• Issue
  • May 01, 2022

Amsterdam: Revolusi! Indonesia Independent

Installation view of TIMOTEUS ANGGAWAN KUSNO’s Luka dan Bisa Kubawa Berlari (Wounds and venom I carry as I am running), 2022, mixed-media installation, dimensions variable, at "Revolusi! Indonesia Independent," Rijksmuseum, Amsterdam, 2022. Courtesy the artist and Rijksmuseum, Amsterdam.

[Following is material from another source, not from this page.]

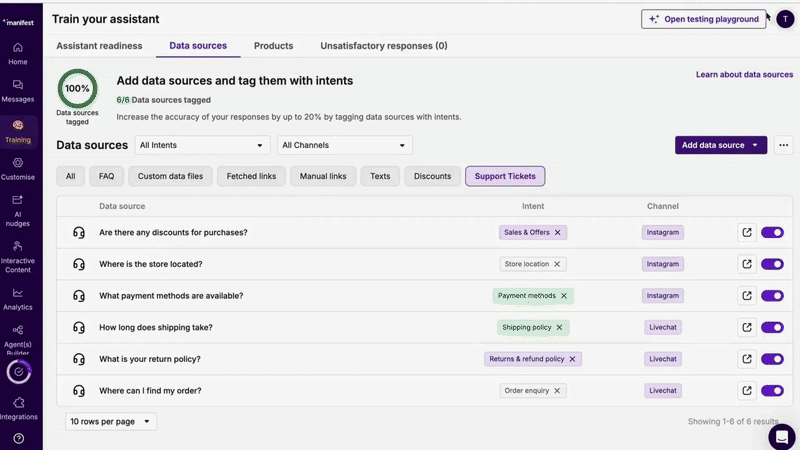Switch off the find my order source
Screen dimensions: 800x450
pos(772,391)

Curated by writer Amir Sidharta and historians Bonnie Triyana, Harm Stevens, and Marion Anker, “Revolusi! Indonesia Independent” centered people and their stories during the Indonesian War of Independence (1945–49). The Revolusi, as the war is known in Indonesia, ended more than 300 years of Dutch colonial occupation in most of the archipelago. The sole remaining Dutch overseas territory was the Papua region, which was ceded to the United Nations in 1962, even though Papuans were promised an independent nation state, and later incorporated as an Indonesian province through a 1969 referendum that is still protested today. The details of the Revolusi itself have recently come under scrutiny again, with three institutions in the Netherlands jointly releasing the findings from the landmark, five-year research project “Independence, decolonization, violence and war in Indonesia, 1945–1950” less than a week after the opening of “Revolusi!,” including evidence of the Dutch’s use of extreme violence during the conflict. In an interview about the project, lead researcher Gert Oostindie acknowledged, “we as a nation have a rosy self-image that is often at odds with how the Netherlands behaved.” As these events suggest, the processes and discussions around decolonization are ongoing, and are fraught with tensions.